Evading Deepfake-Image Detectors with White- and Black-Box Attacks
- URL: http://arxiv.org/abs/2004.00622v1
- Date: Wed, 1 Apr 2020 17:59:59 GMT
- Title: Evading Deepfake-Image Detectors with White- and Black-Box Attacks
- Authors: Nicholas Carlini, Hany Farid
- Abstract summary: We show that a popular forensic approach trains a neural network to distinguish real from synthetic content.
We develop five attack case studies on a state-of-the-art classifier that achieves an area under the ROC curve (AUC) of 0.95 on almost all existing image generators.
We also develop a black-box attack that, with no access to the target classifier, reduces the AUC to 0.22.

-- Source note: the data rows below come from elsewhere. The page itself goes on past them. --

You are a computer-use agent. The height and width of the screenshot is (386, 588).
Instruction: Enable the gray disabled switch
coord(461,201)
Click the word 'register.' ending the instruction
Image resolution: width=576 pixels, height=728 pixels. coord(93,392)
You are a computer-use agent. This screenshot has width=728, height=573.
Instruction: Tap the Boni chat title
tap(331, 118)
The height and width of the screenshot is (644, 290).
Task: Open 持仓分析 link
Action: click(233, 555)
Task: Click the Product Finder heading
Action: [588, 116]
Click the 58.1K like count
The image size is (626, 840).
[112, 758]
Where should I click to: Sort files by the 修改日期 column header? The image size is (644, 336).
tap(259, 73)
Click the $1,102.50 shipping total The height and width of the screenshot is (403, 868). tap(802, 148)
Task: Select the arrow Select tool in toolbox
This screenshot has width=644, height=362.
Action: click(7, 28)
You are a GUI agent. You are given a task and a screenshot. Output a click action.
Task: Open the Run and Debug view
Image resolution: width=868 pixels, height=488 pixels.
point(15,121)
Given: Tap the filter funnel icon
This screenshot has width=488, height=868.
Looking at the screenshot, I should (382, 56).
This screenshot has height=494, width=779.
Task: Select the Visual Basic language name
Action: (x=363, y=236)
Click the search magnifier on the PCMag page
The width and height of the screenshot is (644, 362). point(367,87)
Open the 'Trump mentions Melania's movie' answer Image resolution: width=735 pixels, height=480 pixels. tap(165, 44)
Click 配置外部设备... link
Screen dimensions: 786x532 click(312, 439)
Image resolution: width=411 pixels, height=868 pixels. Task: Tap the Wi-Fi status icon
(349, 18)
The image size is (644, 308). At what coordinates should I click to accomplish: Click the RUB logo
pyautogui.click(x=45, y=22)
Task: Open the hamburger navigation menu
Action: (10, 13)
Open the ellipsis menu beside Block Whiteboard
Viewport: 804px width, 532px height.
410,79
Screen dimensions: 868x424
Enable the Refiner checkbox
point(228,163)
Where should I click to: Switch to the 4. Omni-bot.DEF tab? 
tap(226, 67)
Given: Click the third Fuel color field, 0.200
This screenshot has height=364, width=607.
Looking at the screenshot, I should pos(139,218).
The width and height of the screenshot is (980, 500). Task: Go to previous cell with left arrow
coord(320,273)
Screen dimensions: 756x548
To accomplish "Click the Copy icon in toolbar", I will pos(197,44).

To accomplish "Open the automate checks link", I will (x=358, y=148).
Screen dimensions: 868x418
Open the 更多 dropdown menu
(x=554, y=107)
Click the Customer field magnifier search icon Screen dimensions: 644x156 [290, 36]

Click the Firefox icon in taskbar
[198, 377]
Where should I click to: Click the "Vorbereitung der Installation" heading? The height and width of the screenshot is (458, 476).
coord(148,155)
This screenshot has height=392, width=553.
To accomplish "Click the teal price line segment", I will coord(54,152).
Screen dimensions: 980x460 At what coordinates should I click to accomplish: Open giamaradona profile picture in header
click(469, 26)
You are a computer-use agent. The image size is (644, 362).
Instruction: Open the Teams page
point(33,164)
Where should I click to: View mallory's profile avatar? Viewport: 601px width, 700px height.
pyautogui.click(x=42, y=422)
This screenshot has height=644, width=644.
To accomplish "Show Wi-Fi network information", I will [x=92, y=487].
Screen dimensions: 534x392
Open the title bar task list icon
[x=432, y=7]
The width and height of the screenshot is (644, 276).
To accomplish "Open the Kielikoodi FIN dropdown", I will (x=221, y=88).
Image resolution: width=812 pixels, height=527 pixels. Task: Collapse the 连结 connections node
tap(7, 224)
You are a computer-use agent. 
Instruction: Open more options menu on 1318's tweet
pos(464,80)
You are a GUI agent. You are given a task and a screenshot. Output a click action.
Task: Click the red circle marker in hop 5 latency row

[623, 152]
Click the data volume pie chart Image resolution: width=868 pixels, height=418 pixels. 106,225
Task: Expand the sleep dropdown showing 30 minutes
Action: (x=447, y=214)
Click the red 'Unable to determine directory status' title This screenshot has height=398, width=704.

- Score: 75.13740810603686
- License: http://arxiv.org/licenses/nonexclusive-distrib/1.0/
- Abstract: It is now possible to synthesize highly realistic images of people who don't
exist. Such content has, for example, been implicated in the creation of
fraudulent social-media profiles responsible for dis-information campaigns.
Significant efforts are, therefore, being deployed to detect
synthetically-generated content. One popular forensic approach trains a neural
network to distinguish real from synthetic content.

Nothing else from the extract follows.